**Your instructions:** Reproduce the line containing "Інше (136, 197)" and every line after it through the end of the records. Include nothing else.

____

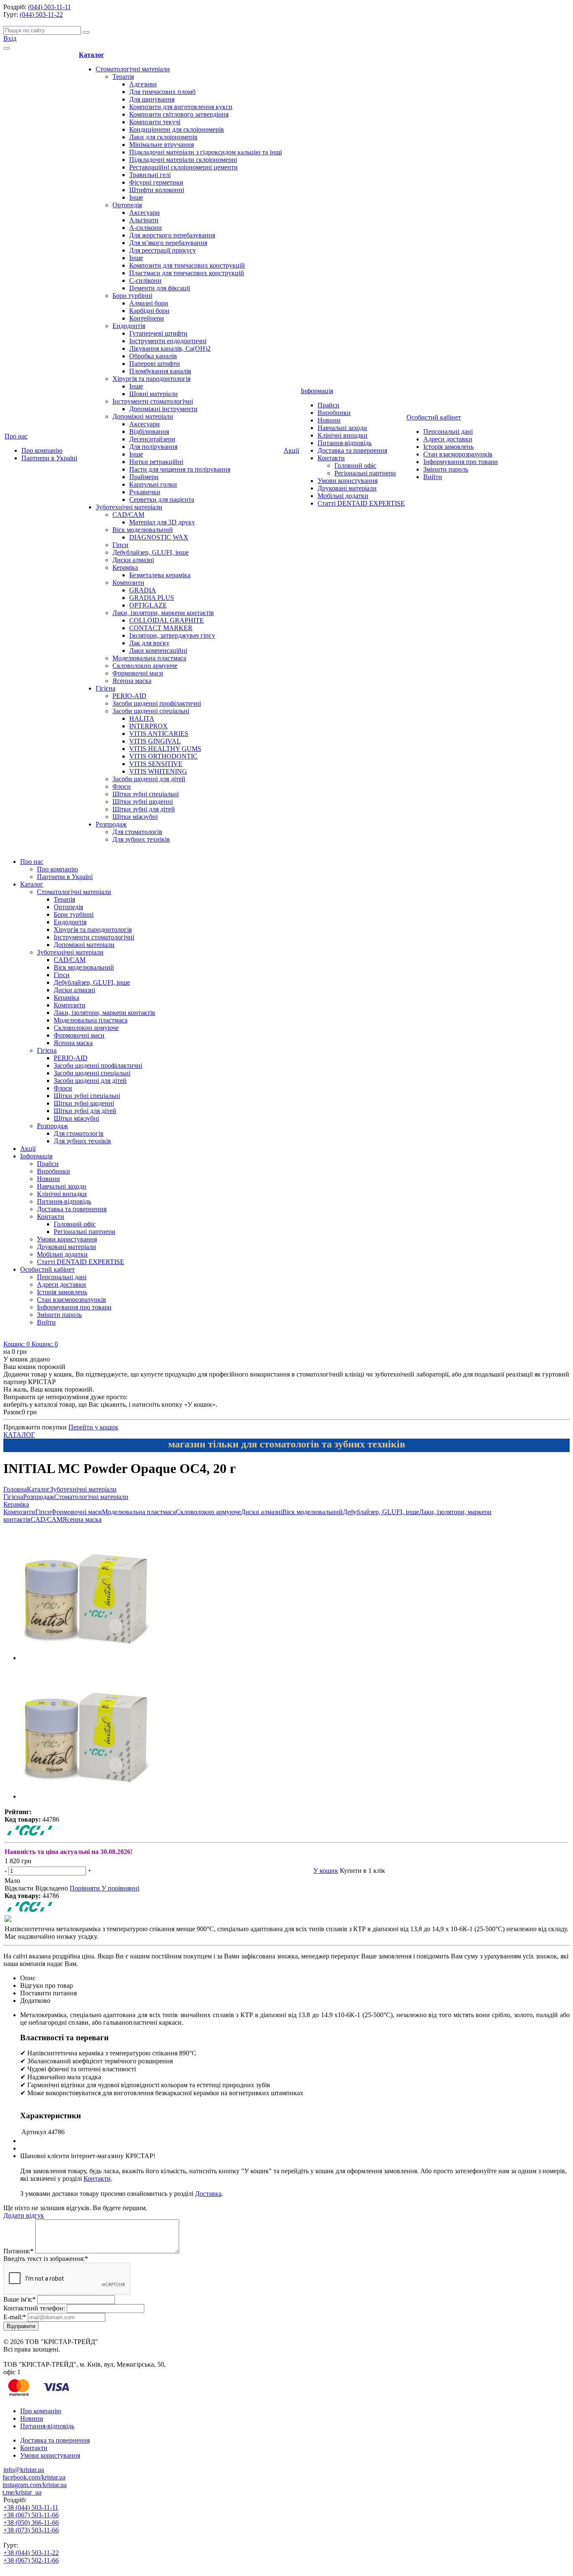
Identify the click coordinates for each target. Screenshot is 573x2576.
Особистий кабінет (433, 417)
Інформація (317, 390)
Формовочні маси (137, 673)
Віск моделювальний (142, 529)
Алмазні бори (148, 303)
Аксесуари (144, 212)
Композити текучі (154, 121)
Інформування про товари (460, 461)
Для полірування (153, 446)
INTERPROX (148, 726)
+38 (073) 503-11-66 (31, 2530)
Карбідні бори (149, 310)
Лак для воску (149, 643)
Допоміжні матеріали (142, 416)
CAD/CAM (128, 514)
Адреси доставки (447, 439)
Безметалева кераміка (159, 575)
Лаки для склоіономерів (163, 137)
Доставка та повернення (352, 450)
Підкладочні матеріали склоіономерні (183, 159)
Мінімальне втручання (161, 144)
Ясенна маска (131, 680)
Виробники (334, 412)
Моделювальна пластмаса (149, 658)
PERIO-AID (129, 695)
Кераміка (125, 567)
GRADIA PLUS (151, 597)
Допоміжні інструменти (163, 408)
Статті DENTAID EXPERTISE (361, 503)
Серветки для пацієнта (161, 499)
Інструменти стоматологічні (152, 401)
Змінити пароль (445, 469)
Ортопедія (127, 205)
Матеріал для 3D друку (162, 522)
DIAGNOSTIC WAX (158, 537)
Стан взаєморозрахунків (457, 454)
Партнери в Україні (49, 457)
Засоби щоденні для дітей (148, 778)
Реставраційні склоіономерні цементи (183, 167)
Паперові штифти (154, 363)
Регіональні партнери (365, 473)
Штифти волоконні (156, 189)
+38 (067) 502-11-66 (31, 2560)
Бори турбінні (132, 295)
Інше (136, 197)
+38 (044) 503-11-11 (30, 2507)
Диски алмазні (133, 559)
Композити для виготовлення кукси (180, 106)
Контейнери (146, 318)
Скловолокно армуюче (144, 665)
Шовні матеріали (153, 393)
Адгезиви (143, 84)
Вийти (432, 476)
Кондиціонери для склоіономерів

____

**Final answer:**
Інше (136, 197)
+38 (044) 503-11-11 (30, 2507)
Диски алмазні (133, 559)
Композити для виготовлення кукси (180, 106)
Контейнери (146, 318)
Скловолокно армуюче (144, 665)
Шовні матеріали (153, 393)
Адгезиви (143, 84)
Вийти (432, 476)
Кондиціонери для склоіономерів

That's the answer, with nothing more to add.